A três anos de seu falecimento saiu a primeira biografia de Chiara Lubich, escrita por Armando Torno para a editora Città Nuova. Um livro que, por escolha, opta por um tom não hagiográfico, para descrever aquela que, seguramente, é uma das existências mais extraordinárias do século XX. Uma narração suave, construída por meio dos depoimentos das focolarinas e dos focolarinos que estiveram mais próximos de sua fundadora. Um relato que, deliberadamente, coloca no mesmo plano os eventos humanos e as experiências místicas de Chiara, respeitando, desse modo, o seu caráter reservado, a sua capacidade de estar no centro de tudo e, ao mesmo tempo, desaparecer como pessoa.
Eu a encontrei pessoalmente uma única vez, dia 8 de março de alguns anos atrás, no Palácio do Quirinal, onde estava chegando para receber uma importante condecoração do presidente da República Italiana. Entrou sorrindo, como sempre, sem preocupar-se se nenhum dos presentes parecia reconhecê-la ou dedicar-lhe honrarias. A mim, que me dirigi a ela emocionada, reservou um sorriso tímido e doce, e dispensou, com simplicidade, qualquer tentativa minha de avisar os responsáveis do cerimonial que ela tinha chegado.
A biografia respeita este seu comportamento humilde e reservado, profundamente disponível ao contato humano, mas não totalmente indiferente à notoriedade e à ribalta, que também a tocavam. A tal ponto que se percebe a importância de Chiara na história do último século, quase mais através da cronologia comparada, muito bem feita, que se encontra no apêndice do volume, e que revela a riqueza das formas de agregação que ela criou no interior do mundo católico, da sua extraordinária capacidade de construir momentos de encontro e de verdadeiro diálogo com expoentes e fieis de outras religiões, da fecundidade espiritual que marcou a sua vida interior.

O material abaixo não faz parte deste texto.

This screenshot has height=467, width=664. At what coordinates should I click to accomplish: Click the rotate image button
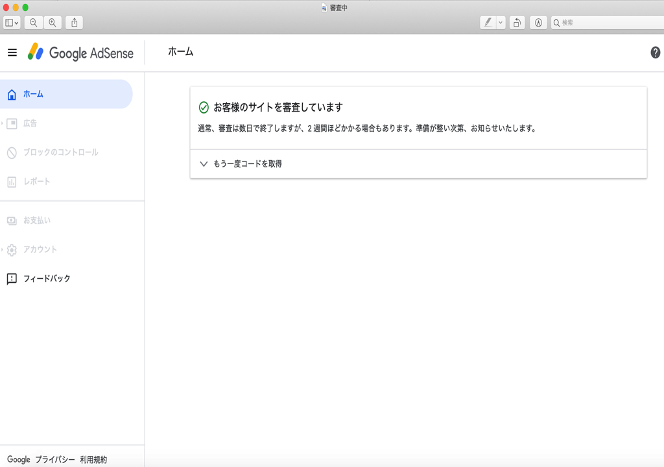[x=517, y=23]
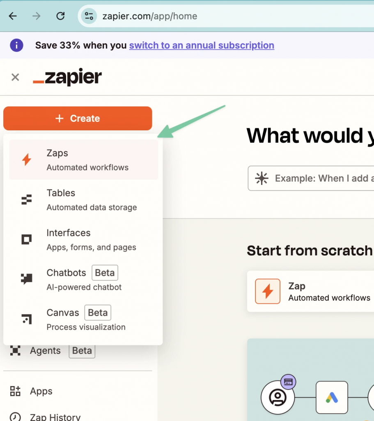The image size is (374, 421).
Task: Click the Zapier logo
Action: coord(67,77)
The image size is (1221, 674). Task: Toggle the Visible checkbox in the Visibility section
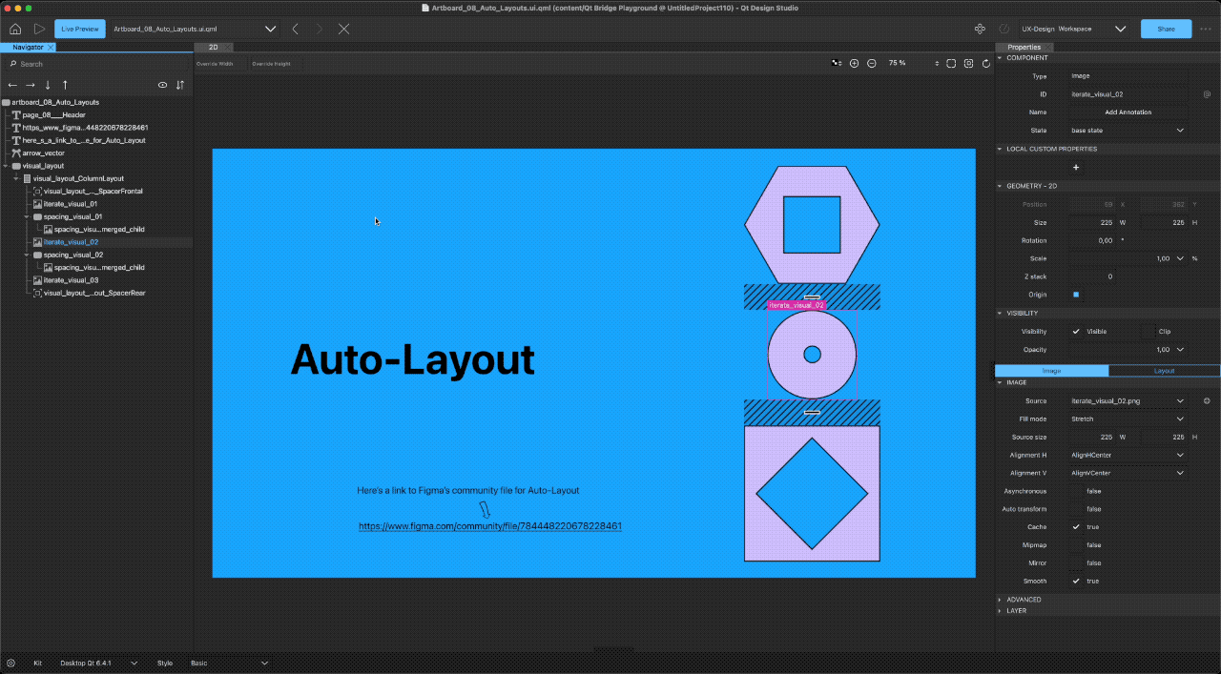(x=1075, y=331)
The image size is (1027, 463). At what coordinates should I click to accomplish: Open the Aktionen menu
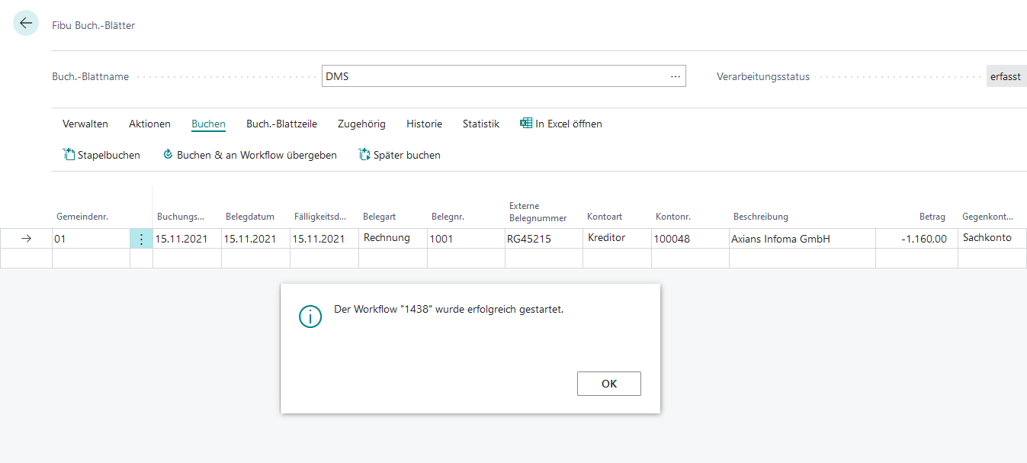pos(149,124)
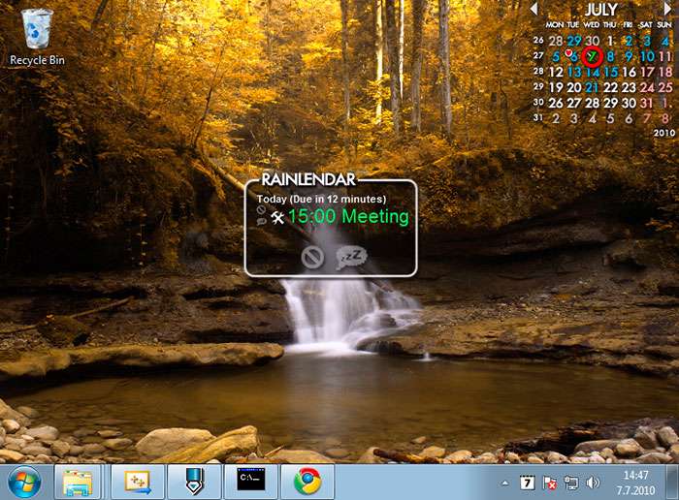
Task: Go to next month in calendar
Action: 669,9
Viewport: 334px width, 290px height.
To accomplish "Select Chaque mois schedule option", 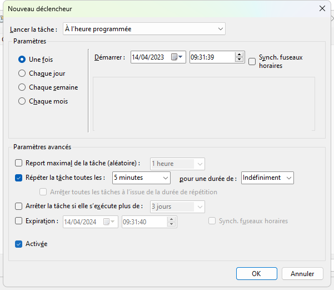I will tap(22, 101).
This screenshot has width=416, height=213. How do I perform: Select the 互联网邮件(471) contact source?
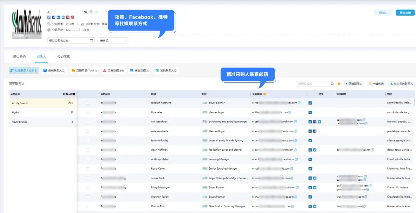click(84, 70)
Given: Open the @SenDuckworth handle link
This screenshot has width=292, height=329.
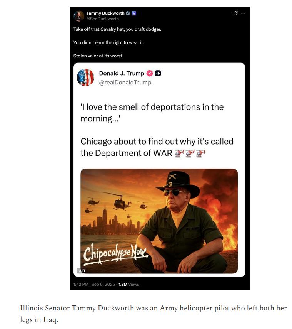Looking at the screenshot, I should tap(102, 19).
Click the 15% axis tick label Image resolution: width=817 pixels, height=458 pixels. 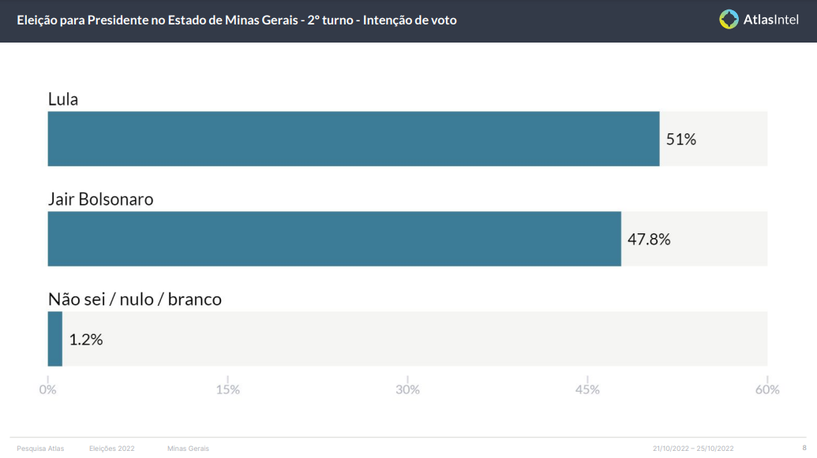pos(227,389)
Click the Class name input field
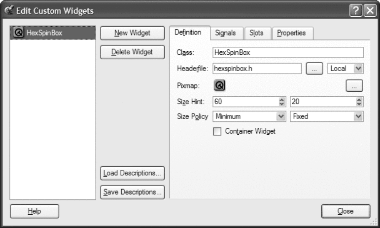 288,52
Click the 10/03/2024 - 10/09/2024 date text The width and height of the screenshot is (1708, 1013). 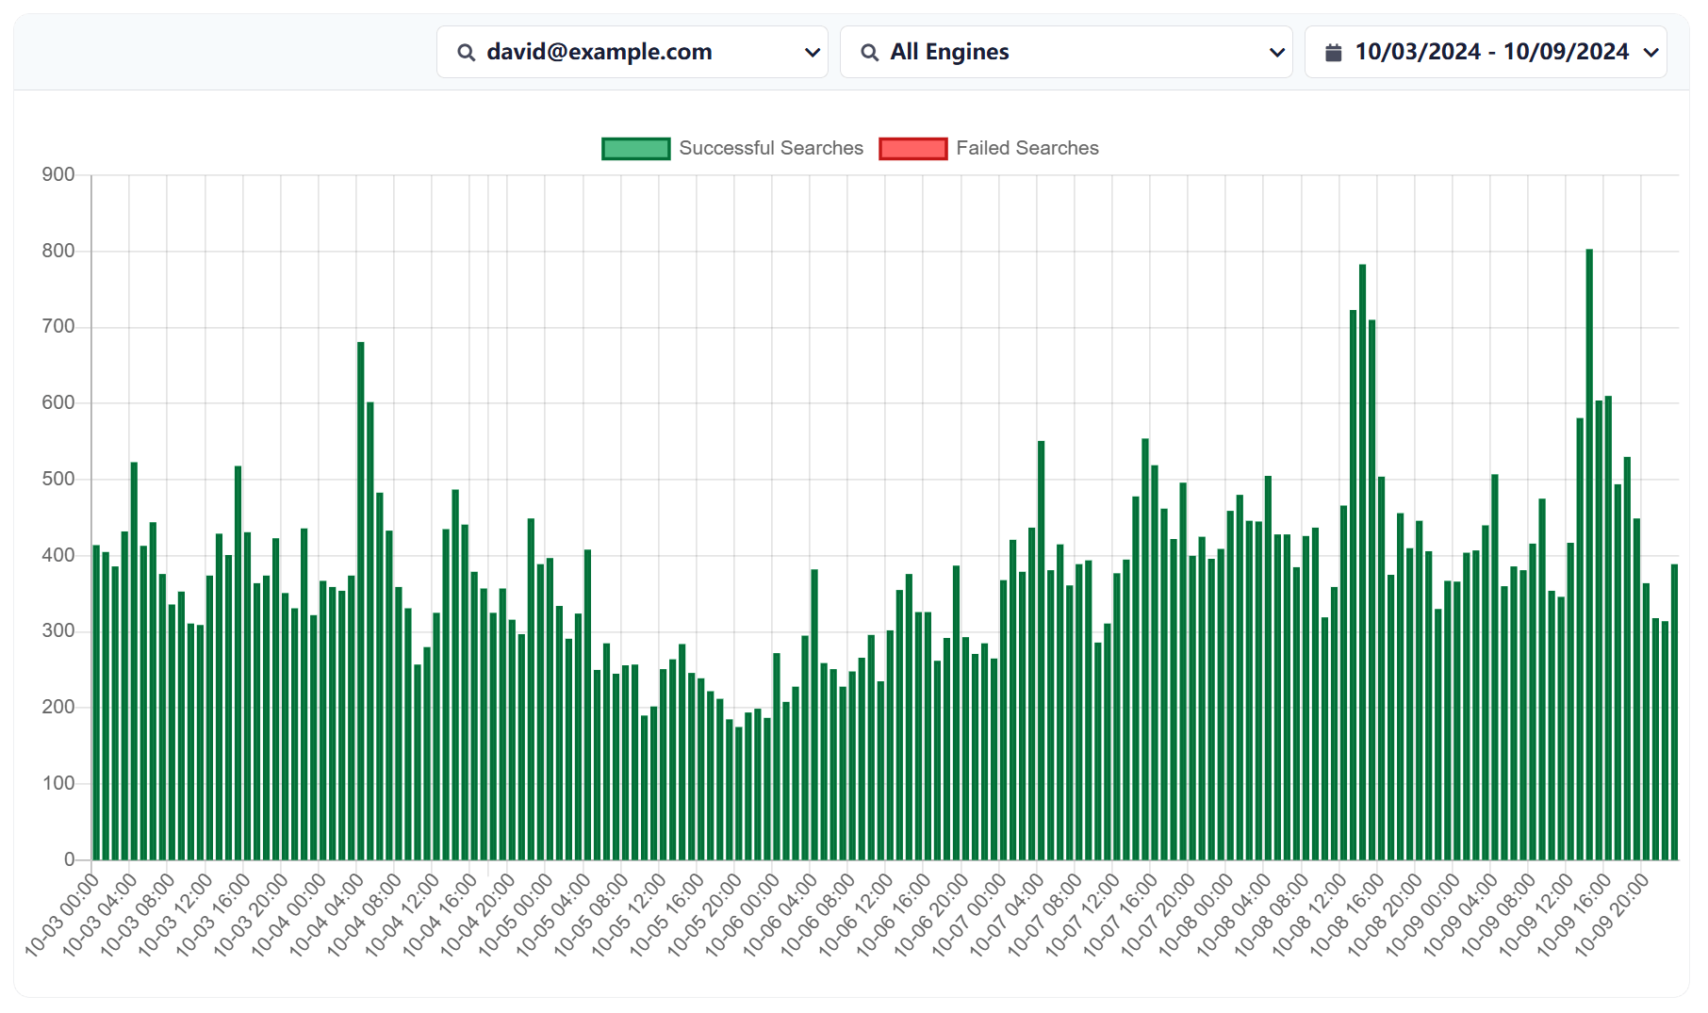pos(1491,53)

Uma fecundidade que sempre compartilhou com as suas irmãs e irmãos mais próximos, e depois com todos os que revelam disponibilidade à escuta, consciente de que os tempos nos quais vivia exigiam uma partilha imediata daquilo que ela, instrumento de Jesus, chegava a compreender, iluminada pelo Espírito Santo. Iluminações que nasciam da leitura constante da Sagrada Escritura: “Cada vez que Chiara abria o Evangelho descobria nele a profundidade daquelas palavras de vida eterna, que nunca antes tinha encontrado”.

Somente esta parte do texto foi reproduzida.